Biology teachers have to watch their backs when they teach evolution. If they want to talk about general relativity, or pretty much anything that came along after Issac Newton, physics teachers share with biology and history teachers the sticky "the Earth can't possibly be 6000 years old" problem. English teachers have to watch their backs when they teach banned authors like John Steinbeck, Vladimir Nabokov, Mark Twain and James Joyce. Even James and the Giant Peach can get you in trouble. Math teachers can land themselves in hot water with the DMCA by teaching certain interesting applications of set theory. And, of course, history teachers can get themselves sacked or reprimanded (or at least hauled in front of a PTA court martial) by mentioning such subversive topics as...

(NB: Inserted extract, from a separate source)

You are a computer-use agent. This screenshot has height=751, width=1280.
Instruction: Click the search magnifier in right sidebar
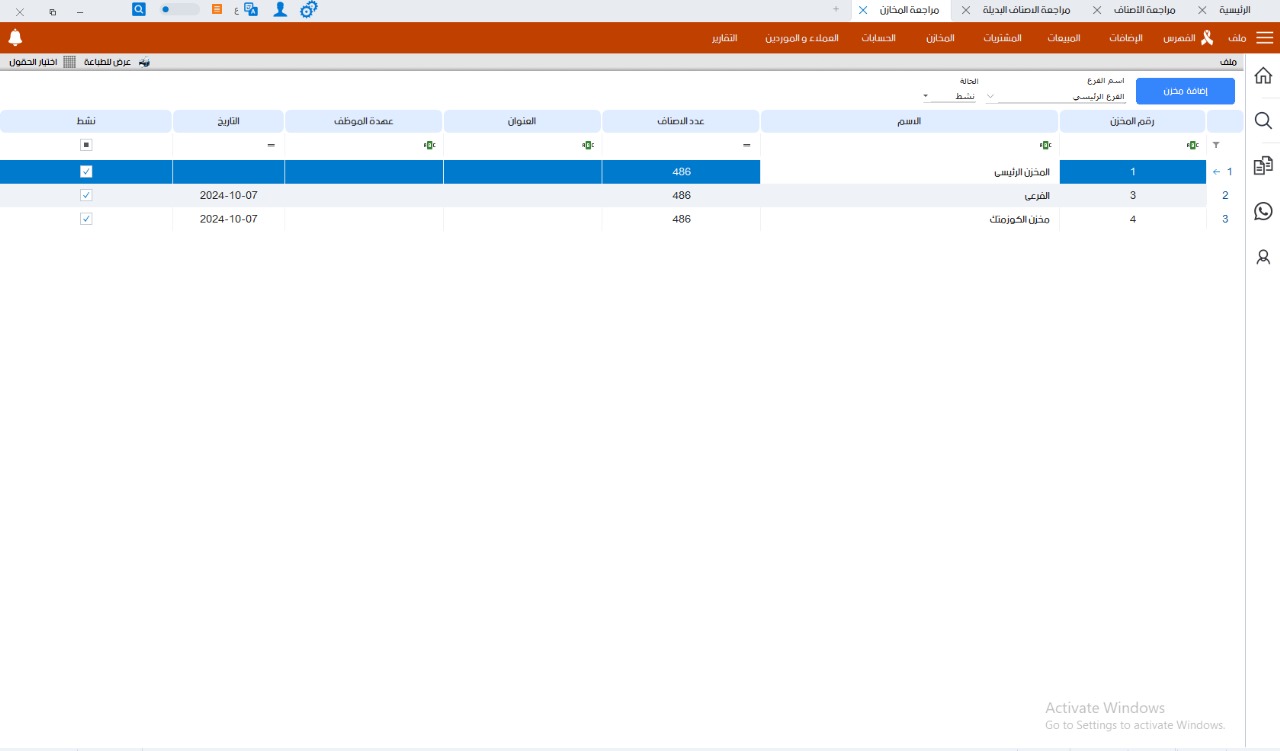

  • ...the actual estimated age of the Earth and the means used to calculate it
  • many Arawaks were murdered and mutilated by Christopher Columbus
  • ...the public campaign of multiple genocide carried out by the U.S. Army against several groups Native Americans, including the Sioux (Wounded Knee), Cheyenne and Arapaho (Sand Creek), and many others
  • ...the fact that Native Americans are most closely related to Asians, not Jews (contrary to the assertions of certain folks)
  • ...the idea that Japan may have surrendered to the Allies without the use of nuclear weapons and without an invasion of the Japanese home islands
  • ...evidence and analysis indicating that the campaign of strategic bombing in World War II had little impact on the war-fighting ability of the targeted nations, and that it constituted counterproductive terror tactics
  • ...America's role in sponsoring murder and totalitarianism in South America
  • ...the propensity of some 20th century American policymakers to endorse, sponsor and aid totalitarian regimes in general, and the affinity of these policymakers for the ideals of these regimes
  • ...that even as late as 2003, there was still a segregationist politician in the U.S. Senate
  • ...the ineffectiveness of Wars on $idea or $inanimate_object, with the occasional exception of the failure of Prohibition
Or, for that matter, history teachers can get themselves sued for showing bootleg copies of Eyes on the Prize. Practically the only way to stay out of trouble, if you're teaching history, is to deliberately mis-educate your students by using one of the textbooks reviewed in James W. Loewen's Lies My Teacher Told Me.

Or, for that matter, if your school happens to be hosting an event for a beverage company, students and teachers might also want to avoid wearing clothes carrying the logos of competing beverage companies. Just, 'cause... you know. It would be disrespectful.

So now it seems that Chemistry teachers are on the list as well. No longer will students be able to perform or observe many titration reaction labs, or watch their teachers demonstrate the relative properties iron an aluminum. Model rocketry would seem to be banned as well. Just how far-reaching the effects of this action remains to be seen.

Maybe they will ban simple bomb calorimeters too, because... you know. They probably have the word "bomb" written on them somewhere. It would be laughable, except that it has already happened.

And we wonder why our children aren't learning.